Des mesures fiables de la turbidité à faible niveau sont des mesures cruciales de la qualité de l’eau pour la conformité réglementaire et le suivi de l’efficacité de la filtration. Pour obtenir des résultats fiables, une attention particulière aux techniques de mesure est essentielle. Maintenir des tubes avec de bonnes qualités optiques, minimiser la lumière parasite et manipuler soigneusement les échantillons sont autant de facteurs importants. Un instrument bien conçu n’est efficace que s’il est précisément calibré. Enfin, se référer à un étalon de turbidité ultra-pure de bas niveau, tel qu’un blank, lors des tests d’échantillons aidera à préserver et à vérifier un bon programme d’étalonnage de bas niveau.

Références

1) EPA des États-Unis, Règle Finale sur le traitement des eaux de surface à long terme 1, Règle finale, 40 CFR Partie 9, 141 et 142, Vol. 67, n° 9, p. 1814, EPA 815-z-02-001, 14 janvier 2002.
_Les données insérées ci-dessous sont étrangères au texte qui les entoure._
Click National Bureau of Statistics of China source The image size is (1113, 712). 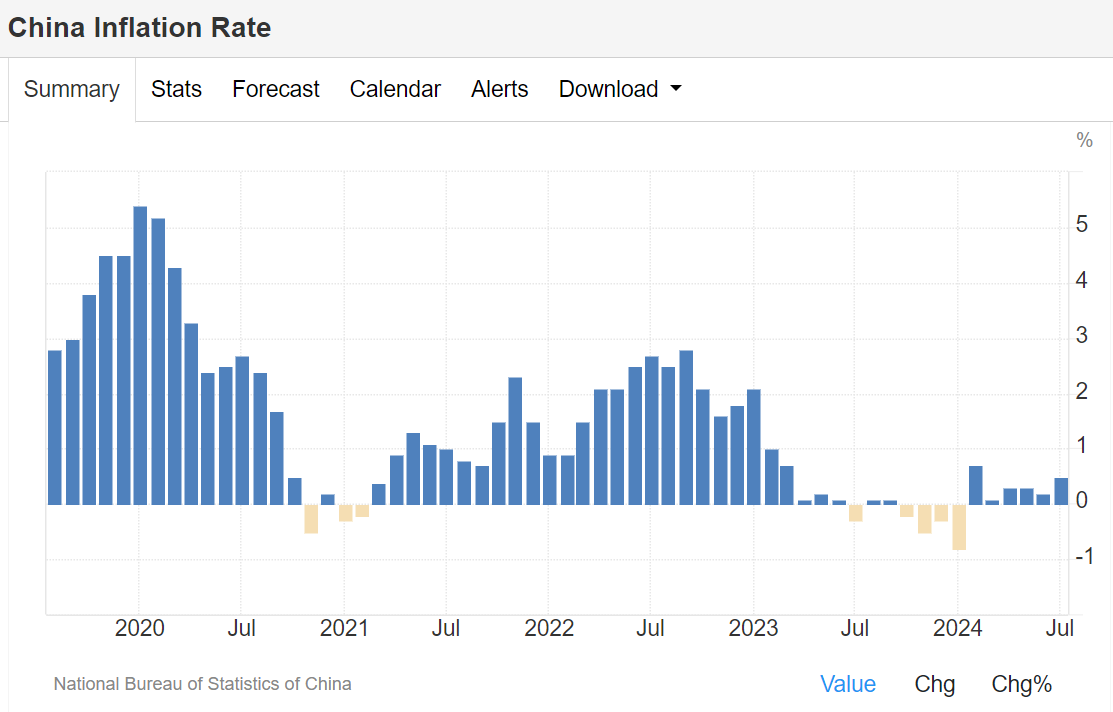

2) EPA des États-Unis, Méthodes d’analyse chimique de l’eau et des déchets, Méthode 180.1, Détermination de la turbidité par néphélométrie, Rev 2, Cincinnati, OH, août 1993.

3) Organisation internationale de normalisation, Qualité de l’eau – Détermination de la turbidité, ISO 7027, Genève, Suisse, 1999.

4) Sadar, M. J., Comprendre la science de la turbidité, Série d’information technique, n° 11, p. 21, Hach Co., Loveland CO.

5) Sadar, p. 11

6) Sadar, p. 12

7) Letterman, R.D., Johnson, C. E., Viswanathan, S., Mesures de turbidité de faible niveau : comparaison des instruments, J. AWWA, 96, 8, p. 137, 2004.

8) AMCO Clear® et AMCO-AEPA® sont des marques déposées de GFS Chemical, Powell, OH.